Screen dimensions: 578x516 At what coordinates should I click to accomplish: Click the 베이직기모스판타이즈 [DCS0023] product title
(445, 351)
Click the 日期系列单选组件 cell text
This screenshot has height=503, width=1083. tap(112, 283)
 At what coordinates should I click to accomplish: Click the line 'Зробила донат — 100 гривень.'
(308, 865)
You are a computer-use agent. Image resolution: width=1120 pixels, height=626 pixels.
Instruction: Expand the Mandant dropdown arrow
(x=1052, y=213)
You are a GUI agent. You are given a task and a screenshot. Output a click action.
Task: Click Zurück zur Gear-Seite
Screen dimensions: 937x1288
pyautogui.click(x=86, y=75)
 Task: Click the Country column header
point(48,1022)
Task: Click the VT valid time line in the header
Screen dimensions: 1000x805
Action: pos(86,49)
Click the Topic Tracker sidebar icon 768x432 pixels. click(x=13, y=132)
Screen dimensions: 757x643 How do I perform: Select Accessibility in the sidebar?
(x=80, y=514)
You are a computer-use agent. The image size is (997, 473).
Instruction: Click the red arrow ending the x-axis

STATED PROBLEM
Rewrite all of the records above, changing every "Screen dimensions" to "Screen size" and leaving everything else as it is.

WRITTEN REPLY
Screen size: 578x516 At what coordinates should I click to accomplish: Click the 베이직기모스판타이즈 [DCS0023] product title
(445, 351)
Click the 日期系列单选组件 cell text
This screenshot has height=503, width=1083. tap(112, 283)
 At what coordinates should I click to accomplish: Click the line 'Зробила донат — 100 гривень.'
(308, 865)
You are a computer-use agent. Image resolution: width=1120 pixels, height=626 pixels.
Instruction: Expand the Mandant dropdown arrow
(x=1052, y=213)
You are a GUI agent. You are given a task and a screenshot. Output a click action.
Task: Click Zurück zur Gear-Seite
Screen size: 937x1288
pyautogui.click(x=86, y=75)
 Task: Click the Country column header
point(48,1022)
Task: Click the VT valid time line in the header
Screen size: 1000x805
Action: pos(86,49)
Click the Topic Tracker sidebar icon 768x432 pixels. click(x=13, y=132)
Screen size: 757x643 How do I perform: Select Accessibility in the sidebar?
(x=80, y=514)
You are a computer-use agent. The image size is (997, 473).
Instruction: Click the red arrow ending the x-axis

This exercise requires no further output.